Seoul National University Bundang Hospital · Senior Faculty Vibe Lab, Session 2
The second meeting of a senior-faculty core group that had already installed Claude Code. Starting from skills, MCP, and harness concepts, the session moved into hands-on runs of medsci-skills — and one attending professor got a 'statistically significant result' for the first time on an ML model that had refused to converge for weeks.

Overview
- Date: Tuesday evening, 23 June 2026
- Venue: Conference Room 4, Seoul National University Bundang Hospital (Bldg 2, 11F)
- Attendees: Senior-faculty core group (Claude Code already installed, with one prior practice session)
- Format: Concepts of skills · MCP · harness → medsci-skills demo → hands-on (run it yourself) with continuous Q&A
Why this session
This was the second meeting of the senior-faculty Vibe Lab core group led by Professor Sung-Il Hwang at SNU Bundang Hospital. Everyone had already finished sign-up and laptop setup at the first meeting, so this time the focus was not "installation" but running the harness yourself and getting a result out.
The core message was simple. On the five-step ladder — prompt → context → skill → MCP → harness — senior faculty are already standing at the third rung. You don't have to climb it all at once; you stack one layer at a time. So most of the session went not into explaining concepts but into a hands-on where each person ran their own data and their own research right there.
What happened
The most memorable moment came from one attending professor. They had been wrestling with machine-learning prediction and clustering models that simply wouldn't yield meaningful performance — to the point of being told "a model that won't build is itself a fine finding." But while the talk was running, they pushed the same data through medsci-skills a few times, and for the first time it came back with "this is a significant result." They said they almost shouted out loud.

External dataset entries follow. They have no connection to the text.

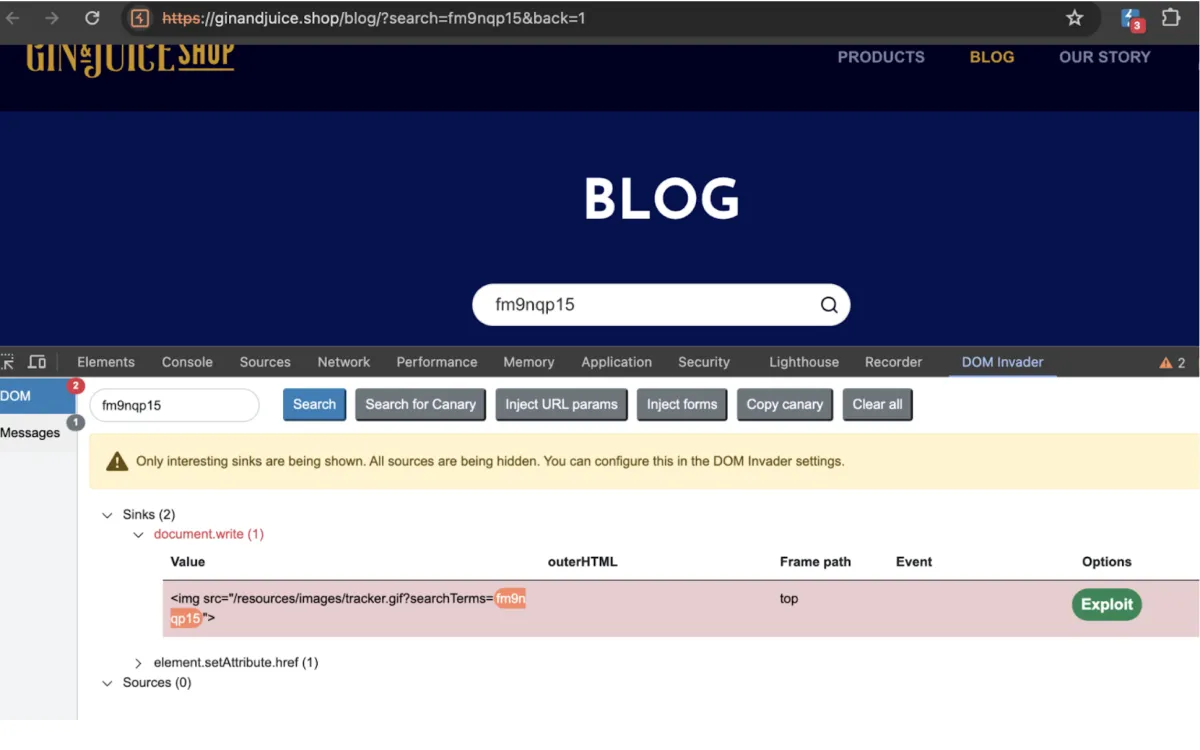Click the canary input field in DOM Invader
Viewport: 1200px width, 750px height.
coord(174,405)
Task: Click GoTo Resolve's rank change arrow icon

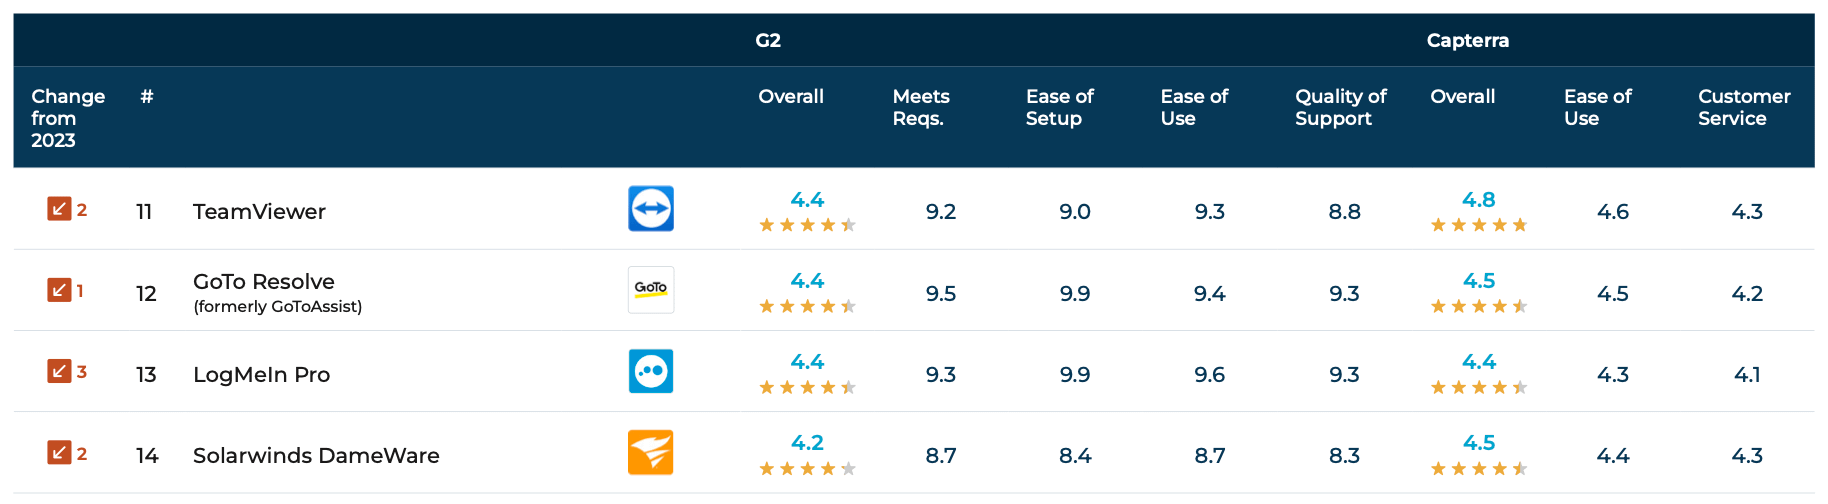Action: pyautogui.click(x=59, y=290)
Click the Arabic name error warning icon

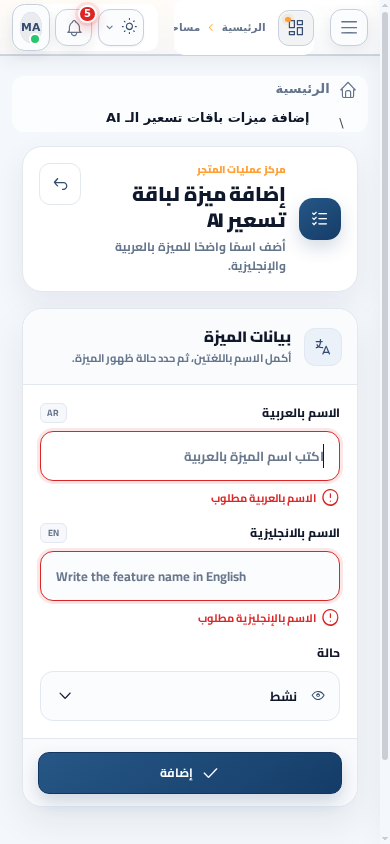[x=330, y=498]
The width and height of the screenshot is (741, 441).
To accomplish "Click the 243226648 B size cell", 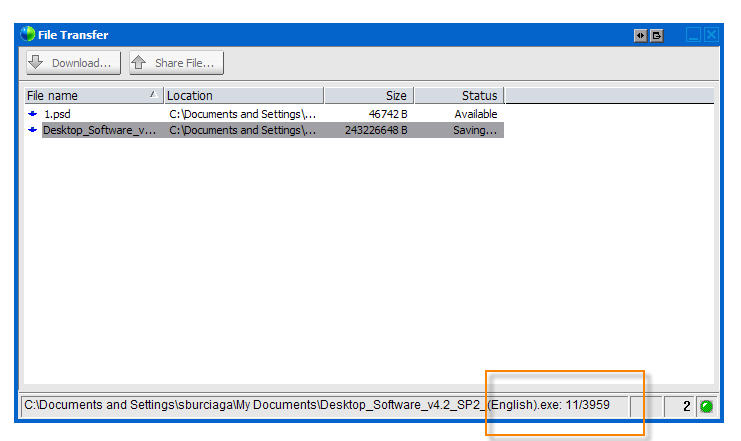I will 372,130.
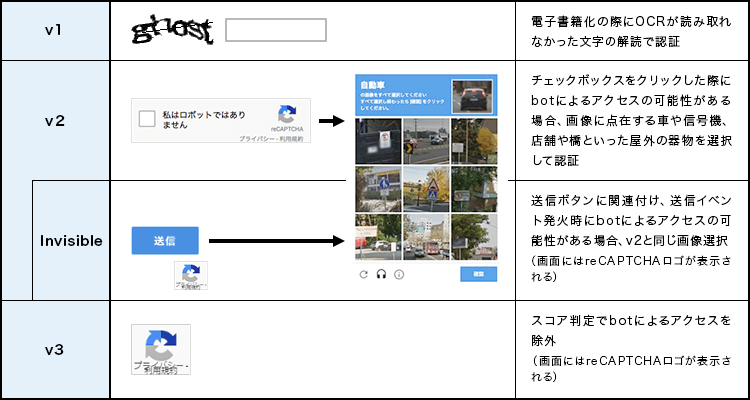This screenshot has width=750, height=400.
Task: Click the reCAPTCHA logo in the checkbox widget
Action: 288,115
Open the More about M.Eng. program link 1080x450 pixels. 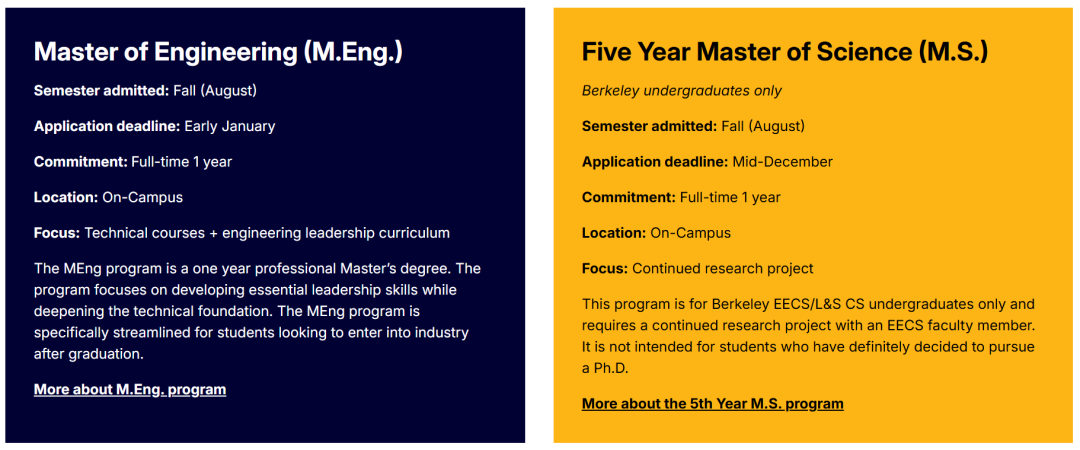tap(130, 389)
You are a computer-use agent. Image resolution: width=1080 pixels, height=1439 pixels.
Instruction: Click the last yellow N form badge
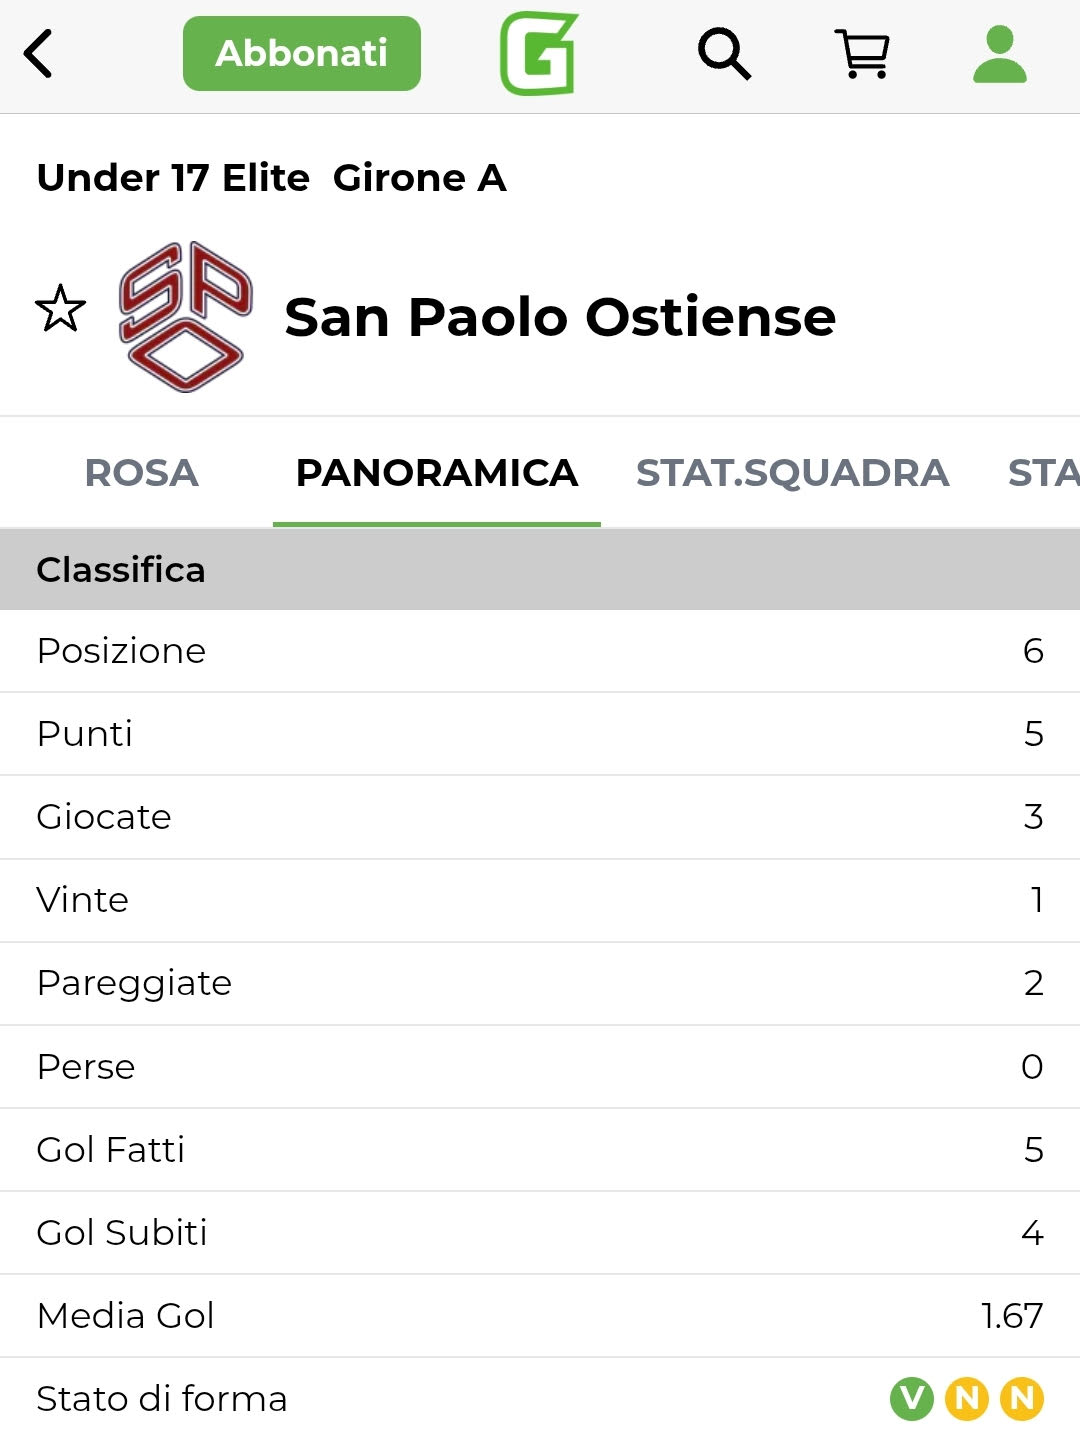(1022, 1398)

That scene captures the day. A harness is not merely the architecture Claude works in — it is a tool whose output itself changes with how carefully it is designed. Same data, same model, and yet the harness it runs on can change the result.
The hands-on was energetic, the Q&A never stopped, and questions flowed straight into implementation. It was a session where people confirmed by hand both how skills work and how Claude Code can be used in medical research.
What we learned
Sitting in the audience after having been the organizer, the host professor's framing stood out: how do you narrow the gap between very different participants, and how do you prevent drop-out? Even in the same room, one person is focused on getting a first screen up while another is running a model on their own cohort. Closing that gap is the real operational challenge of a hands-on group.
And the ultimate goal of this group is not lectures but everyone bringing their own experience to show & tell. It is evolving beyond a one-instructor-teaching structure into a community where each member brings a small win from their own setting and shares it. Tangible results are starting to appear, one by one.
Looking ahead
Deep thanks to Professor Sung-Il Hwang for creating the space and joining as an audience member, and to the Vibe Lab core-group faculty. For a group that has already finished setup, a hands-on where each person runs their own data and gets a result works far more powerfully than a demo-driven lecture — and this day confirmed it again. Our experiment continues.


Voices from the room
“While the talk was running, I re-ran a model that hadn't worked for weeks through medsci-skills a few times — and it finally came back significant. The first time I saw 'this is a significant result,' I almost shouted.”
“I'd thought of a harness as just the architecture Claude works in. This made me feel how the output itself changes depending on how carefully you build the harness.”
“An energetic hands-on with non-stop Q&A that flowed straight into implementation — I came away really feeling how skills work and how Claude Code fits into medical research.”